Recorded data:
* * * *

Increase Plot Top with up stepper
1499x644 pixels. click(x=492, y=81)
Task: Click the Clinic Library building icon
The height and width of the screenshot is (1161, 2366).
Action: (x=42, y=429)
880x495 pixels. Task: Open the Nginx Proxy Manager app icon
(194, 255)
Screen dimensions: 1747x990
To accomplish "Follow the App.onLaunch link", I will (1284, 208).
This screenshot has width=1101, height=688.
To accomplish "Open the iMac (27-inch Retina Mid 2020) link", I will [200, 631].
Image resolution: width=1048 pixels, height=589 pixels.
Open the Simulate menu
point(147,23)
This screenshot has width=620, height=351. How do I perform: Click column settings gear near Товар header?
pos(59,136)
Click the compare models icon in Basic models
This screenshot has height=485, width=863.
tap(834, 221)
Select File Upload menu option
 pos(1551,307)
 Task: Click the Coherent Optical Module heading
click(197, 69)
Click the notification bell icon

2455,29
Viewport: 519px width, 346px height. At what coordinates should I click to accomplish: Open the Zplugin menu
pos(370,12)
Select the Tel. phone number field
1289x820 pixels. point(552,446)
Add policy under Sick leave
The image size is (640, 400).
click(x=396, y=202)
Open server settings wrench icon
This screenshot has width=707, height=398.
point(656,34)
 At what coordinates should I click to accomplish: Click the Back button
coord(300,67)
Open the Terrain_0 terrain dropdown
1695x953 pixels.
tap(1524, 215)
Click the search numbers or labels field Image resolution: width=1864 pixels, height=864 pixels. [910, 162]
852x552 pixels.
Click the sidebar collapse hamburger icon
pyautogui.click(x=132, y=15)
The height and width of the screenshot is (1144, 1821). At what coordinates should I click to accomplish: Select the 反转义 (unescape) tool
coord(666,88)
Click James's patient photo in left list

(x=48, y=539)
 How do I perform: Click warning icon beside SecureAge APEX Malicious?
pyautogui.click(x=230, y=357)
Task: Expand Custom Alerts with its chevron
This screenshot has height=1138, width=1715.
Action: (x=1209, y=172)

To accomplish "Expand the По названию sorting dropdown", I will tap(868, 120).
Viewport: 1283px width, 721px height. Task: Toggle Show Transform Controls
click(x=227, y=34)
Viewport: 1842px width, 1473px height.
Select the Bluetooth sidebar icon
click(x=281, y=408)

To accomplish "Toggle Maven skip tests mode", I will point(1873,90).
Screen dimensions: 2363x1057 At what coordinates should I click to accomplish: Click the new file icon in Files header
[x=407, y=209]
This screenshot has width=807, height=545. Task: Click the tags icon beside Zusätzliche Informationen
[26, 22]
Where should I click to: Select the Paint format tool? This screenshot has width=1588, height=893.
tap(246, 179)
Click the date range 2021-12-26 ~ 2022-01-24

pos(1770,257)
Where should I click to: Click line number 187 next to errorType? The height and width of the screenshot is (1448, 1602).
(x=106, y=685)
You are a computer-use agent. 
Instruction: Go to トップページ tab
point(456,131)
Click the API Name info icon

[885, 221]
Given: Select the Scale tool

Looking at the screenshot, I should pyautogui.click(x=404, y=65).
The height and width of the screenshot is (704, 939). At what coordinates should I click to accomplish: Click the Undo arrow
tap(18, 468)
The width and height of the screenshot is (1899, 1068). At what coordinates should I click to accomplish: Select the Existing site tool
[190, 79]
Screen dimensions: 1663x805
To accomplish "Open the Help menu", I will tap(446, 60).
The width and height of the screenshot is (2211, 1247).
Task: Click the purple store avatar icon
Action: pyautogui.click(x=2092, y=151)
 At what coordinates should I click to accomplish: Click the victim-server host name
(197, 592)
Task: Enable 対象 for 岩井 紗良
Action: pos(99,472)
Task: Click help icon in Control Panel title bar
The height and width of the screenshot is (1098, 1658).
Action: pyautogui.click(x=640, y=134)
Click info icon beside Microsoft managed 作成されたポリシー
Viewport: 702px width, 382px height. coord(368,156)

* * * *

Your instructions: Write out only the lines that run from the line containing "Viewport: 1842px width, 1473px height." through the line containing "You are a computer-use agent.", both included, exactly as they appear above.

Solution to the problem:
Viewport: 1842px width, 1473px height.
Select the Bluetooth sidebar icon
click(x=281, y=408)

To accomplish "Toggle Maven skip tests mode", I will point(1873,90).
Screen dimensions: 2363x1057 At what coordinates should I click to accomplish: Click the new file icon in Files header
[x=407, y=209]
This screenshot has width=807, height=545. Task: Click the tags icon beside Zusätzliche Informationen
[26, 22]
Where should I click to: Select the Paint format tool? This screenshot has width=1588, height=893.
tap(246, 179)
Click the date range 2021-12-26 ~ 2022-01-24

pos(1770,257)
Where should I click to: Click line number 187 next to errorType? The height and width of the screenshot is (1448, 1602).
(x=106, y=685)
You are a computer-use agent. 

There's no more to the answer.